[R] trouble with Vista & reading files

Mike Williamson Thu, 20 Aug 2009 17:52:10 -0700

All,

    I am having trouble with a "read.table()" function that is inside of
another function.  But if I call the function by itself, it works fine.
Moreover, if I run the script on a Mac OS X (with the default Mac OS X
version of R installed, rev 2.8), it works fine.  But it does not work if I
run it on windows vista (also default Windows version of R, rev. 2.8).


    Again, both calls shown below work fine in Mac, but only the call by
itself works in Vista.  The other call embedded in a function does not.
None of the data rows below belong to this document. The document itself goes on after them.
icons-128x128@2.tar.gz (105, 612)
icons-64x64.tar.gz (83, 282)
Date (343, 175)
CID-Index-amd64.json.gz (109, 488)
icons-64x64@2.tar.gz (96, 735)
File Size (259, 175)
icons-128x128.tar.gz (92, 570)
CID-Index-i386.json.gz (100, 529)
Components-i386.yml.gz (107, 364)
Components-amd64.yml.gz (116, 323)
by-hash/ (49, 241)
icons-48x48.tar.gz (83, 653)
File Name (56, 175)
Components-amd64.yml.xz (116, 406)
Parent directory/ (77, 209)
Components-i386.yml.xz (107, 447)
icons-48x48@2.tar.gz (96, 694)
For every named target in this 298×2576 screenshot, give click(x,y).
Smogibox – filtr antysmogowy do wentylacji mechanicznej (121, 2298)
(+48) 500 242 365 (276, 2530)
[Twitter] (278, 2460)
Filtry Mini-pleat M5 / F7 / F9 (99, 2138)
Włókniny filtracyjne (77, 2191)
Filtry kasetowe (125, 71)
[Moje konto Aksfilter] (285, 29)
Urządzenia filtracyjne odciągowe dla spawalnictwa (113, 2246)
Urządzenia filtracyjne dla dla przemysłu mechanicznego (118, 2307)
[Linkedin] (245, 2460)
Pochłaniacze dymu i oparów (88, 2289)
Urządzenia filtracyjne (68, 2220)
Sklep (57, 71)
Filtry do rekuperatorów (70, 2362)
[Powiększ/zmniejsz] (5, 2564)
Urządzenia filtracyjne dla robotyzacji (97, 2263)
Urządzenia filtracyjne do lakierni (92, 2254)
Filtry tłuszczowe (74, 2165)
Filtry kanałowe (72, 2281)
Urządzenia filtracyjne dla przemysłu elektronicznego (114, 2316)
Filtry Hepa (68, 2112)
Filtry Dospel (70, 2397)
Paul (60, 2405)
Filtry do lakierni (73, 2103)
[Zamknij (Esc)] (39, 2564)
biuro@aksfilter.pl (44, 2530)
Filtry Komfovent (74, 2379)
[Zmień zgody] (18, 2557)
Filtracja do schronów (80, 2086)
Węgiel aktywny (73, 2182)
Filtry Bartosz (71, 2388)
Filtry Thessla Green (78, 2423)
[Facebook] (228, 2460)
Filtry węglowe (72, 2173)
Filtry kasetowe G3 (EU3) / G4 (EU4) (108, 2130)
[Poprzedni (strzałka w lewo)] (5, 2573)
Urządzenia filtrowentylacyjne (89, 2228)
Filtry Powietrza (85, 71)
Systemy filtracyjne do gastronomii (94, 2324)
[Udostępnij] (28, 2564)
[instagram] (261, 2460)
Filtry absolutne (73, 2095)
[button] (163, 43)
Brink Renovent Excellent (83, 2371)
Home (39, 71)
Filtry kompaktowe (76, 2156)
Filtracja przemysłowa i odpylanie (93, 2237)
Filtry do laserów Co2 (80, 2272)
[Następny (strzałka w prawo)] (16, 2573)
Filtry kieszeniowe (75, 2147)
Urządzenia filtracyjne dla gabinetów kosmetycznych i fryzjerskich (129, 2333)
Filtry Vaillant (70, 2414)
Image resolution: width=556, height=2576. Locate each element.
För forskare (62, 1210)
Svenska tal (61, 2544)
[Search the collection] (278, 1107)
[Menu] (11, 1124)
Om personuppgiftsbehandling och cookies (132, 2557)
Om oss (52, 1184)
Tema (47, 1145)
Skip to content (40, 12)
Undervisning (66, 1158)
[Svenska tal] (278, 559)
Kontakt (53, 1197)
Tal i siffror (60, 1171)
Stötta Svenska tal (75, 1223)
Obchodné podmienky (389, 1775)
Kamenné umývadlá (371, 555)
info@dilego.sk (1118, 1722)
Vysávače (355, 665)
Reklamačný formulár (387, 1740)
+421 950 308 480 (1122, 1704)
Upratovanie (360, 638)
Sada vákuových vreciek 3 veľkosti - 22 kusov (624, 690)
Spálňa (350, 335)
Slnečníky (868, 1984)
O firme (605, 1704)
                            Thanks in advance for all the help!!
                                              Regards, Mike

    Below are the calls:

#############################################
Below is the call which DOES work, as long as it is called by itself.
##############################################



*  eTestData <-
read.table("C:/Users/<userID>/Documents/R/eTestDataDir/EtestExample.csv",header
= TRUE,
                          as.is = TRUE)
*


#############################################
Below is the call which does NOT work.  The problem function call
highlighted in *red*
Especially strange with this is that there is a call below to ask for all
the files in the directory, which I
have highlighted in *purple*, and that call works fine.  So it is some sort
of permissions thing.
##############################################

cro.etest.grab <- function(dataDir="raw.etest.data", header="hdr",
                          dataHeaders="datasets/eTestDataHeaders.txt",
                          slotCol="Wafer", dateFormat="%m/%d/%Y %H:%M:%S",
                          lotCol="eTestLotID") {
### Function: grab data in its raw form from SVTC's HP electrical tester and
###           "munge" it into a format more friendly for analysis in R.
### Requires: dataDir     -- the directory where the raw SVTC data set is
stored
###           header      -- the differentiation between the names of the
data
###                          files and the header files.  E.g., if data file
###                          is "CORR682..18524" and header file is
###                          "CORR682.hdr.18524", then the header is "hdr".
###           dataHeaders -- Sometimes the labels for the data is missing,
but
###                          they are NEARLY always the same.  If the labels
###                          are ever missing, this fills them in with the
###                          vector of headers given here.  E.g., c("Wafer",
###                          "Site","R2_ET1_M1",etc.)
###           slotCol     -- In the data file, typically column "Wafer" is
###                          actually the slot ID. This renames it to Slot.
###                          So, SlotCol is the name IN THE RAW DATA.
###           lotCol       -- The data files have no lot ID column, the lot
ID
###                          is grabbed from the file name. This provides a
###                          column header name for the lot ID.
###           dateFormat  -- The test data header file has eTest time,
written
###                          in the format month/day/year hour:minute:sec.
###                          If another format is being read, it can be
###                          altered here.
  dataHeaders <- read.table(dataHeaders, stringsAsFactors = FALSE)[,1]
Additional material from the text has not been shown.